A Book Review… An Encyclopedia Of Universities

By JUDE DOUGHERTY

Axtell, James. Wisdom’s Workshop: The Rise of the Modern University. Princeton, N.J.: Princeton University Press, 2016. xx +415 pp.

The book opens with the acknowledgment that “universities, like cathedrals and parliaments, were unique creations of Western Europe and the Middle Ages.” It was in the 12th century that it became clear that the monastic and cathedral schools could not provide the advanced training needed by the Church’s growing ranks of priests, missionaries, and administrators.

With the arrival of the newly translated Aristotelian texts in the 11th century and the influx of Greco-Roman and Arabic learning in philosophy, mathematics, and medicine, the seven liberal arts of antiquity were not enough to deal with the new learning.

These conditions stimulated the advent of the university, “one of the very few European institutions to have preserved their fundamental patterns and basic social values and functions over the course of history.” Cambridge University dates to 1209, Bologna’s founding sometime at the end of 12th century. Paris, Oxford, and Montpellier soon followed, having achieved their corporate existence at the beginning of the 13th century.

Axtell counts 18 existing universities that had their beginning in the 12th century. His is more than a simple narrative; the book is virtually an encyclopedia.

The narrative soon moves from Europe to North America where the first schools, following the English model, served the same purpose as the cathedral schools, namely, the education of clergy and others for administrative duties. Descriptions of the early institutions follow. Yale, Harvard, Brown, and the University of North Carolina receive their due. Then Chicago, Pittsburgh, Michigan, and the University of California, and others are subsequently examined in some detail. Axtell’s interests are primarily in the structure of the institution, its admission standards, its curriculum, and financial status.

In 1887, Yale declared itself a university. With faculties of theology, law, medicine, and philosophy and the arts, it fulfilled the four departments of which a university is commonly thought to consist. Yale’s graduate department, established in 1843, awarded the first three American Ph.Ds.

In the first half of the 19th century, America became a land of colleges. Before 1860, 241 are thought to have existed, at least by charter. American colleges were graduating large numbers of students who chose to complete their education abroad. By the First World War, 9,000 American college students were to make their pilgrimage to Germany. Wundt’s psychological laboratory in Leipzig, because of its novelty, attracted some and created a new discipline in the American academic sector.

Many students returned from Europe steeped in the methods and principle researches of the well-equipped laboratories and seminars in which they worked, and tried to duplicate them in their native country. The 54 pages of Axtell’s chapter 5, “The German Impress,” is worth the price of the book.
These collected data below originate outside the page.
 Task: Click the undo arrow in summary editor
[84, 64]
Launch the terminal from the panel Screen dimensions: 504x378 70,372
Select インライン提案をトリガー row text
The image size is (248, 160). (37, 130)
Axtell’s interest leads him to examine such things as the effect of the G.I. Bill on the expansion of higher education, and the influence of the Russian launch of Sputnik on the federal sponsorship of university research.
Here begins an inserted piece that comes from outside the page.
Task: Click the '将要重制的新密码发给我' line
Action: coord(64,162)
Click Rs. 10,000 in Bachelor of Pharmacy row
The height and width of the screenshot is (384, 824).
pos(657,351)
In 1982, we are told in an interesting aside, Clark Kerr, former chancellor of the University of California, made the statement, “Among the eighty-five institutions in the Western world established by 1520 that still exist in recognizable form are the Catholic Church, the British Parliament, and seventy universities. The seventy universities were still in the same location, pursuing their eternal themes of teaching, scholarship, and service.”
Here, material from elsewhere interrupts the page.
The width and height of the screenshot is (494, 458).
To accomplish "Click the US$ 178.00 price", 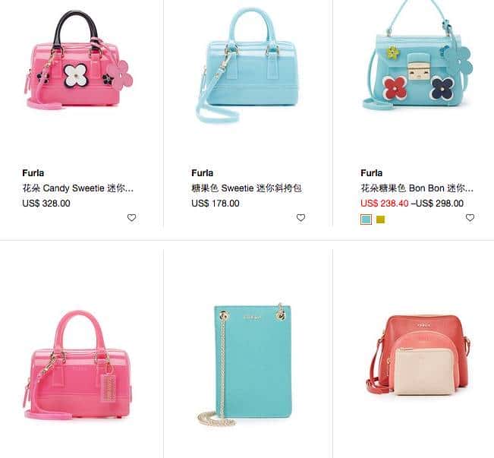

By the 21st century, “the university” had become “the multiversity,” with no guarantee that even a Ph.D. had ever encountered a course in philosophy or theology or even history, usually regarded as the source of wisdom.

Another datum: A recent study of higher education in the United States identifies 50 or so elite universities, and 200 “high” or “very high” research centers, whose numbers constitute 4.4 percent of America’s research centers. Axtell never passes a moral judgment, but leaves the reader with plenty of data to make his own.